Cleaning API responses
Use it to make copied response bodies easier to read before debugging field names, nested objects, arrays, and error output.
Use XML to JSON Converter when you need to xml to json converter directly in the browser. It is a practical fit for handoffs between tools, CMS fields, spreadsheets, code, design files, or reporting workflows.
XML to JSON Converter helps you convert XML into JSON for easier downstream use in the browser for working with legacy feeds, reshaping markup data, or testing integrations that expect JSON.
Related next steps include JSON to XML Converter, CSV to JSON Converter, and the Format JSON for API debugging page if you want to keep working on the same task from a different angle.
Use it when the source is fine but the destination expects a different format. That often happens when values move between code, CMS fields, spreadsheets, reporting exports, documentation, or platform-specific inputs.
If you need a related conversion or a follow-up cleanup step, continue with JSON to XML Converter. For broader workflows that combine several format changes, start with Format JSON for API debugging.
Paste or type your input, review the result, and copy or export it once it matches what you need.
This example shows a realistic source value and the converted result you can expect before using your own input.
<user><name>Ana</name><role>editor</role></user>
{
"user": {
"name": "Ana",
"role": "editor"
}
}
Use it to make copied response bodies easier to read before debugging field names, nested objects, arrays, and error output.
It helps when settings or payloads are pasted from documentation, a dashboard, or a teammate and need a quick browser-side review.
Readable input and output are easier to paste into onboarding docs, tickets, and support notes without additional cleanup.
After this step, you can usually continue with JSON to XML Converter or another nearby JSON page.
XML to JSON Converter helps you convert XML into JSON for easier downstream use in the browser for working with legacy feeds, reshaping markup data, or testing integrations that expect JSON.
Use it when the source is fine but the destination expects a different format. That often happens when values move between code, CMS fields, spreadsheets, reporting exports, documentation, or platform-specific inputs.
XML to JSON Converter handles one direction of conversion. Use JSON to XML Converter when you need the reverse direction or a closely related format.
Yes. This tool runs in the browser so you can work with the input on the page without sending it through a custom backend on this site.
A good next step is JSON to XML Converter or the Format JSON for API debugging page.
JSON Formatter helps you format JSON with readable spacing and indentation in the browser for reviewing API payloads, debugging responses, or preparing JSON for documentation.
Open tool pageJSON to XML Converter helps you convert JSON into XML markup in the browser for working with feeds, preparing integration payloads, or generating XML for systems that still require it.
Open tool pageJSON Validator helps you check whether JSON is valid and identify parsing issues in the browser for debugging payloads, testing API responses, or reviewing copied configuration data.
Open tool pageXML Formatter helps you beautify XML directly in the browser so feeds, config files, and integration payloads are easier to scan, debug, and share with other people on your team.
Open tool pageJSON Minifier helps you minify JSON by removing unnecessary whitespace in the browser for reducing payload size, preparing config snippets, or embedding JSON in code and requests.
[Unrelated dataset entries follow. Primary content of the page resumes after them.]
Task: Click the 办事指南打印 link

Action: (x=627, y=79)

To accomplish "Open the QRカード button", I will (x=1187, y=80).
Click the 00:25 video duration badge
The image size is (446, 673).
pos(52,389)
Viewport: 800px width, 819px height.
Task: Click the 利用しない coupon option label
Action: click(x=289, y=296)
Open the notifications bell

Open tool pageXML Validator helps you check whether XML parses correctly in the browser so you can catch broken tags, invalid nesting, and parser errors before XML moves into a feed, import, or integration workflow.
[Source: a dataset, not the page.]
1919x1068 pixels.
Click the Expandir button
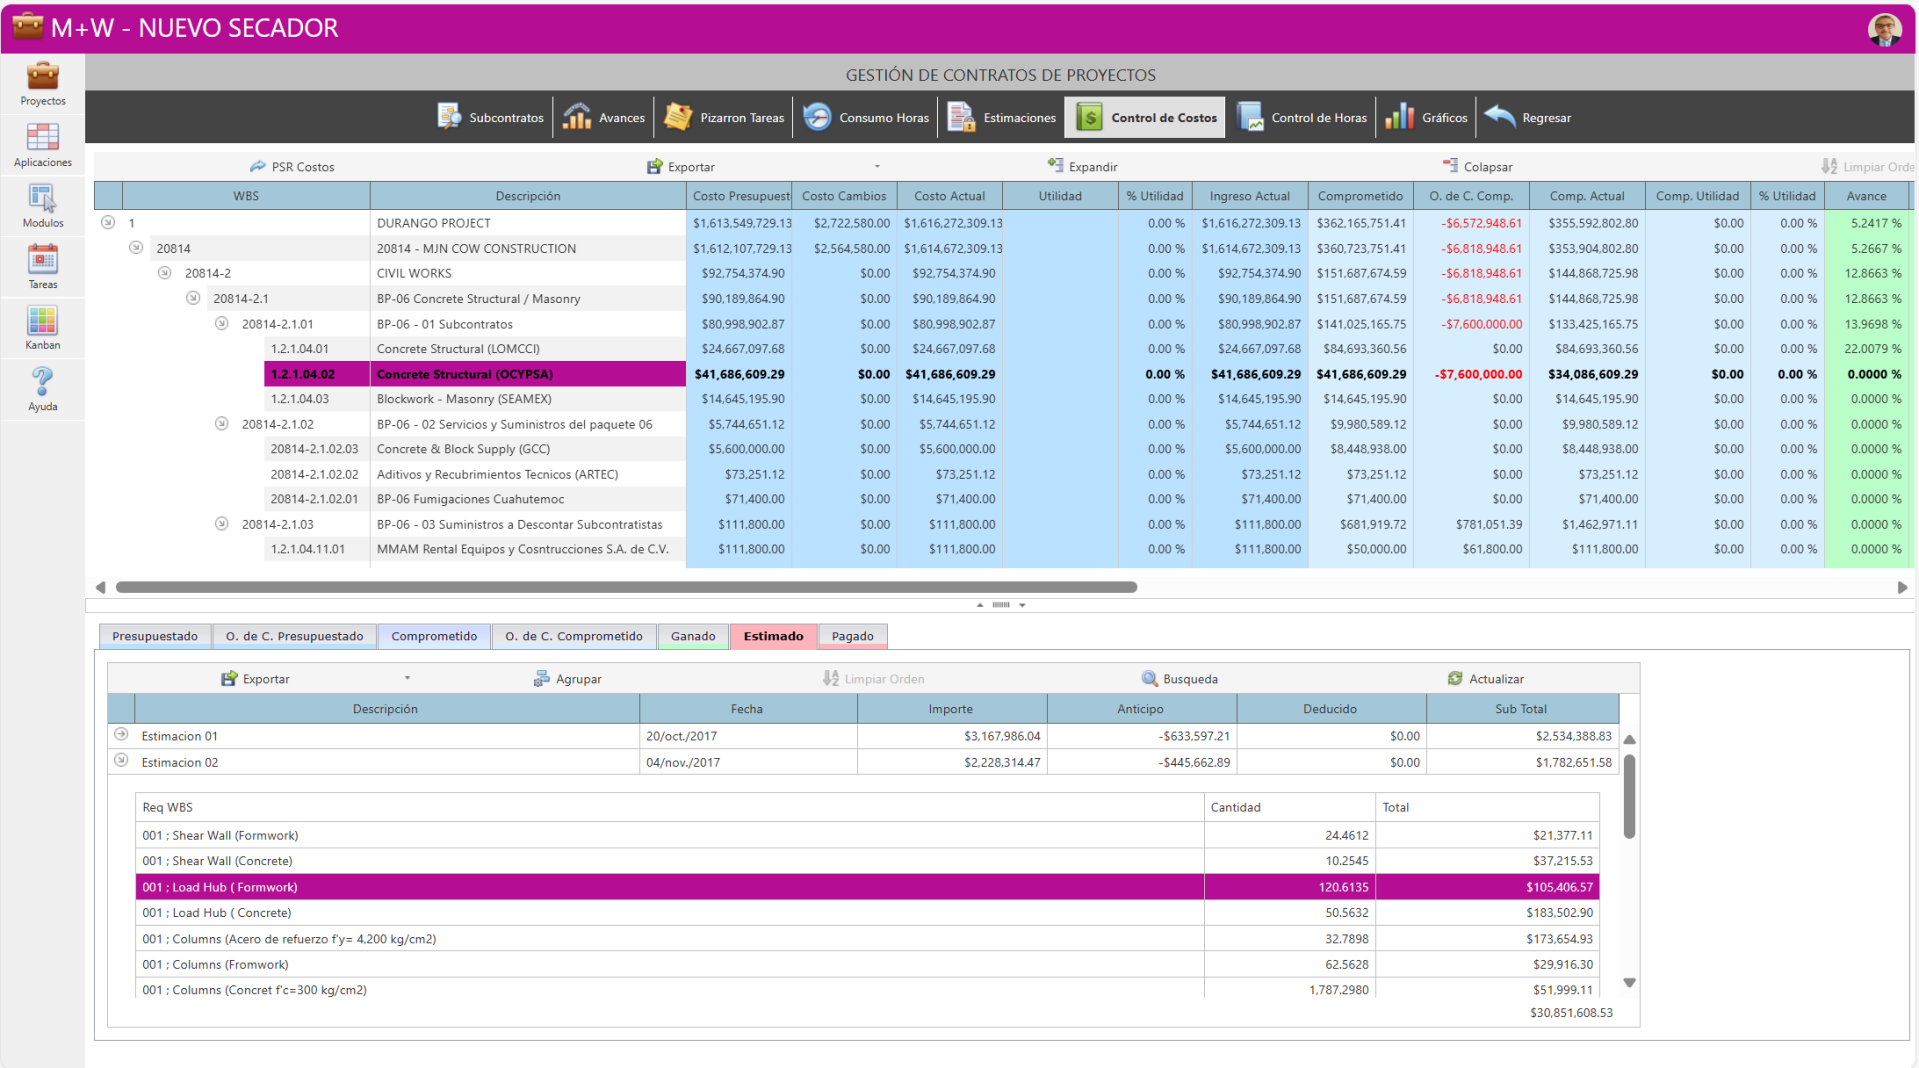(x=1082, y=167)
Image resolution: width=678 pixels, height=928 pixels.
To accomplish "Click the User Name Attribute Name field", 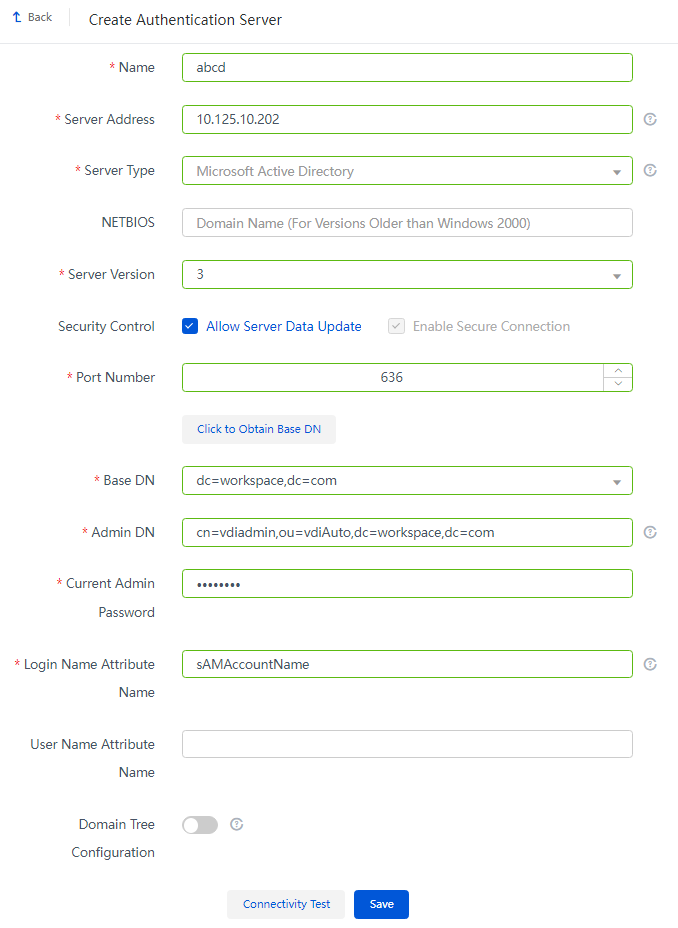I will pos(407,744).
Open tool pageThese workflow pages show where this tool fits inside a real task and which next step usually follows.
These topic hubs connect this tool to the wider cluster so users and crawlers can continue into broader informational intent when needed.
Review the result before you publish, export, or copy it into another system. These tool pages are designed to make browser-based work easier, but the final responsibility for the output still sits with the person using it.